• EXERCISE DIRECTIONS: When you reach the line in the data below that contains "cosponsor request (272, 486)", please start repeating lines exactly, and stop after the line that contains "Directory (229, 1615)", repeating nothing else.

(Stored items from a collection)
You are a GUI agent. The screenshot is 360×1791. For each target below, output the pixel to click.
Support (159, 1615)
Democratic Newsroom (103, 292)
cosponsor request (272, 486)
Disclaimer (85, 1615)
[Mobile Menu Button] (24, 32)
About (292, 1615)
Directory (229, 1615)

* * *

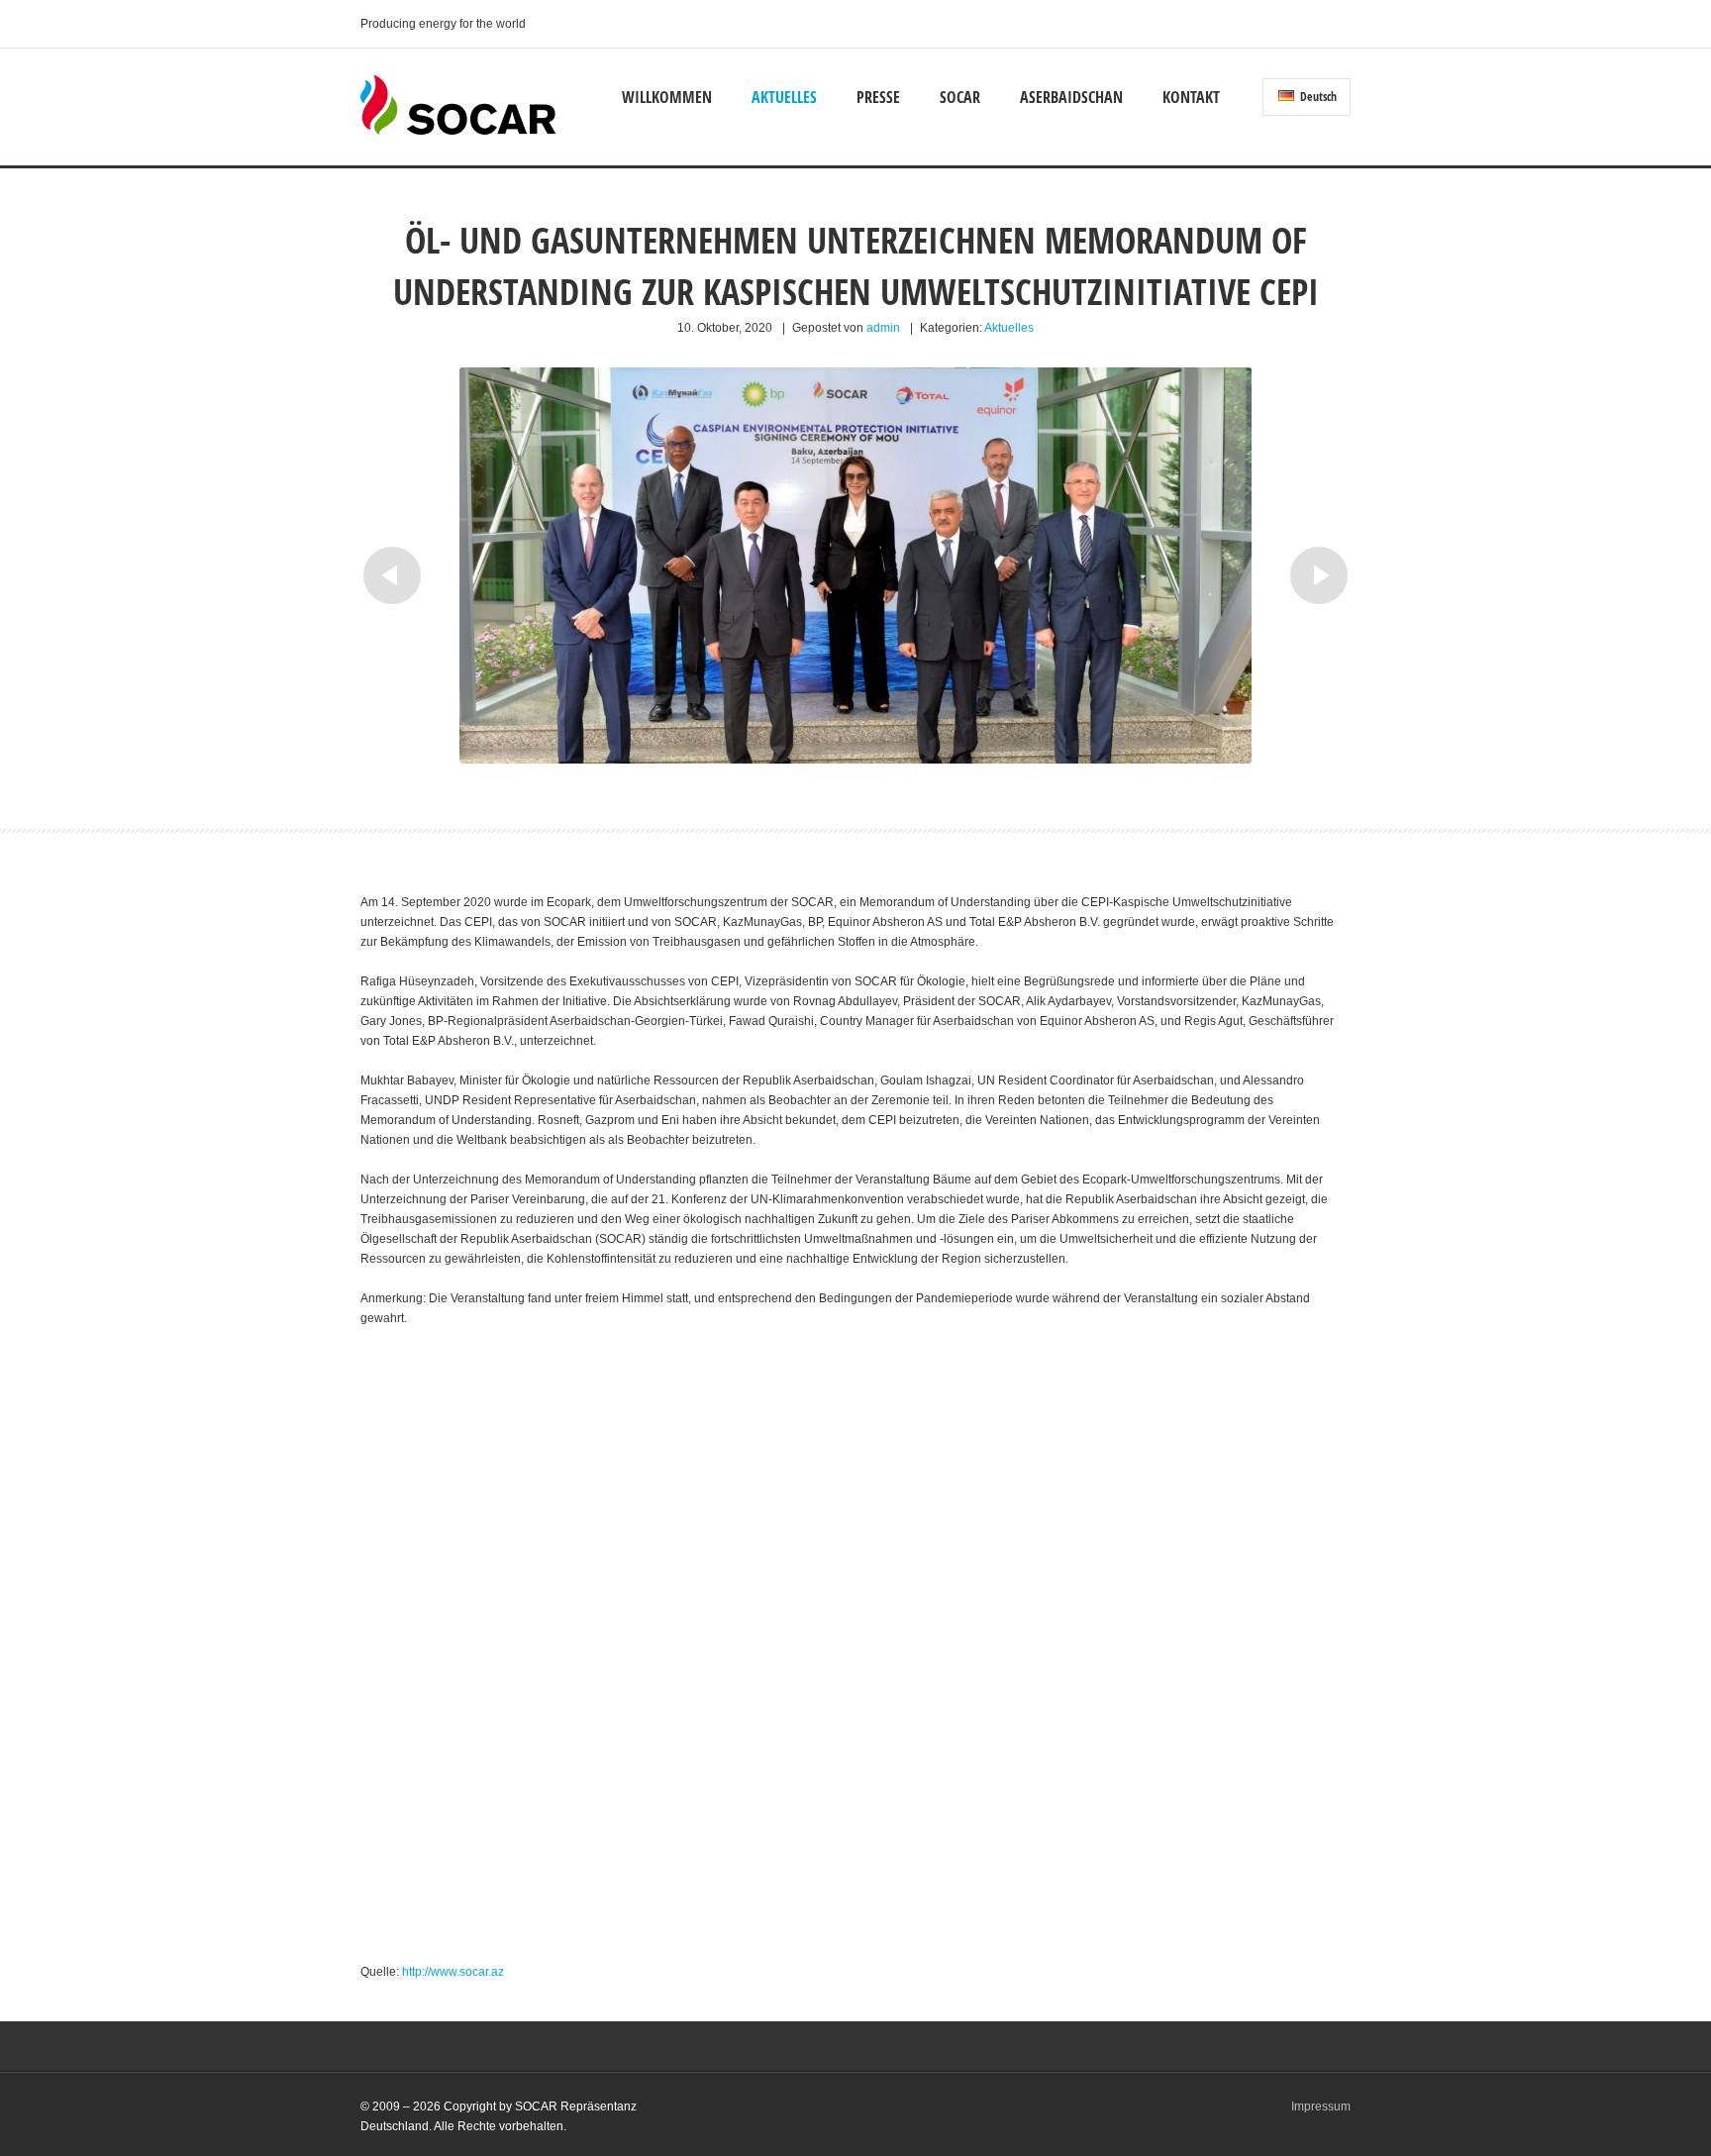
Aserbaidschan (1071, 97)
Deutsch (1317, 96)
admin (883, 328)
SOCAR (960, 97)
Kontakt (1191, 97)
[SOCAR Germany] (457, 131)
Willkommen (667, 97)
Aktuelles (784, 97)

--

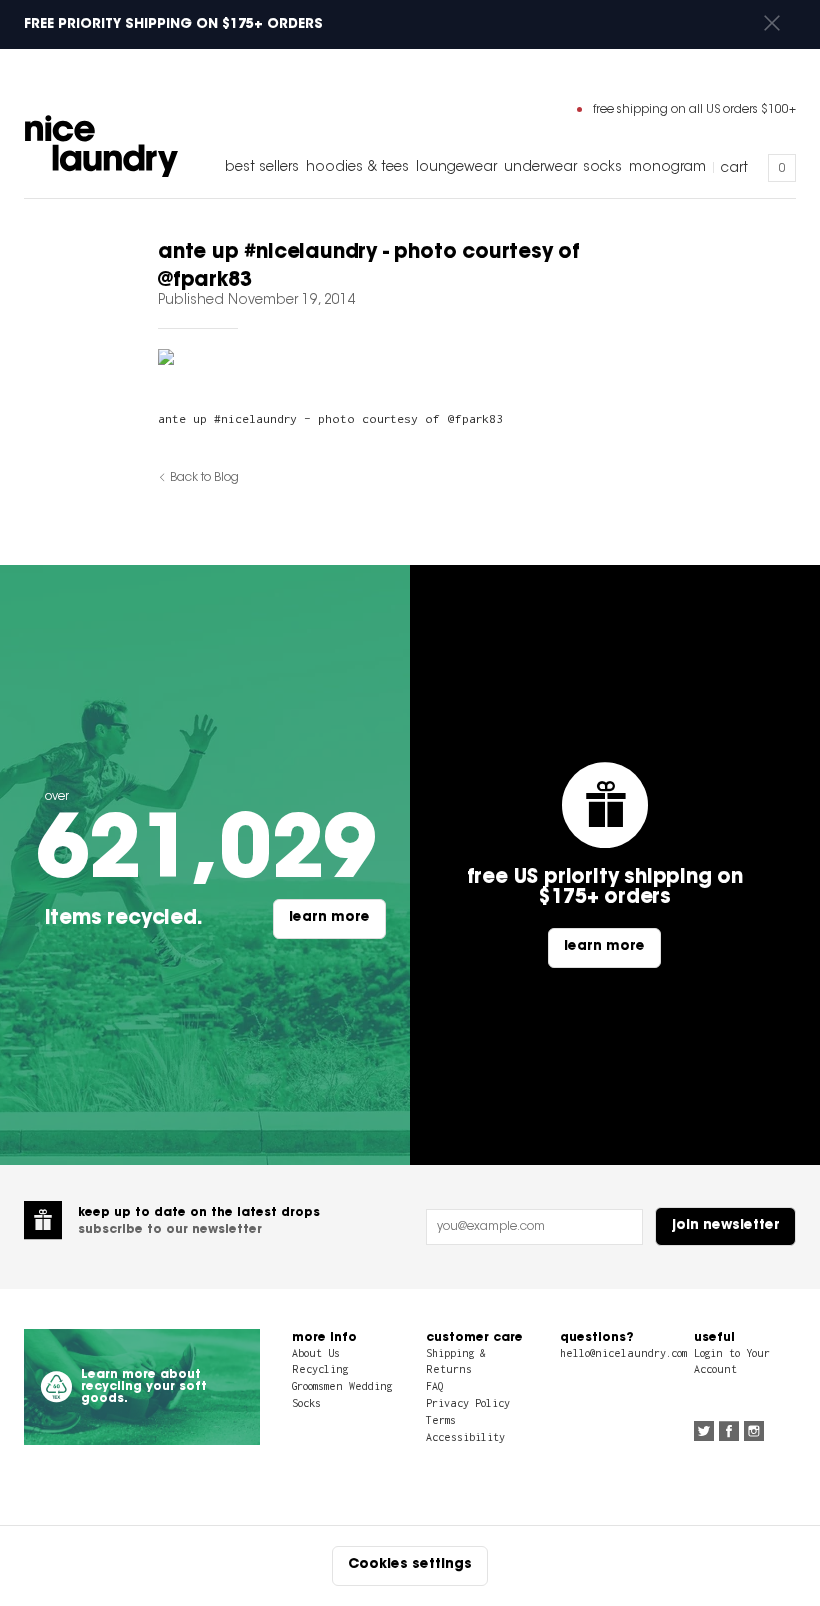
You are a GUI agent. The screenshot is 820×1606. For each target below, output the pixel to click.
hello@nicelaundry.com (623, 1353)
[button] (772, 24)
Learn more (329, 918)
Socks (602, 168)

• ANSWER TO THIS TASK:
cosponsor request (272, 486)
Disclaimer (85, 1615)
[Mobile Menu Button] (24, 32)
About (292, 1615)
Directory (229, 1615)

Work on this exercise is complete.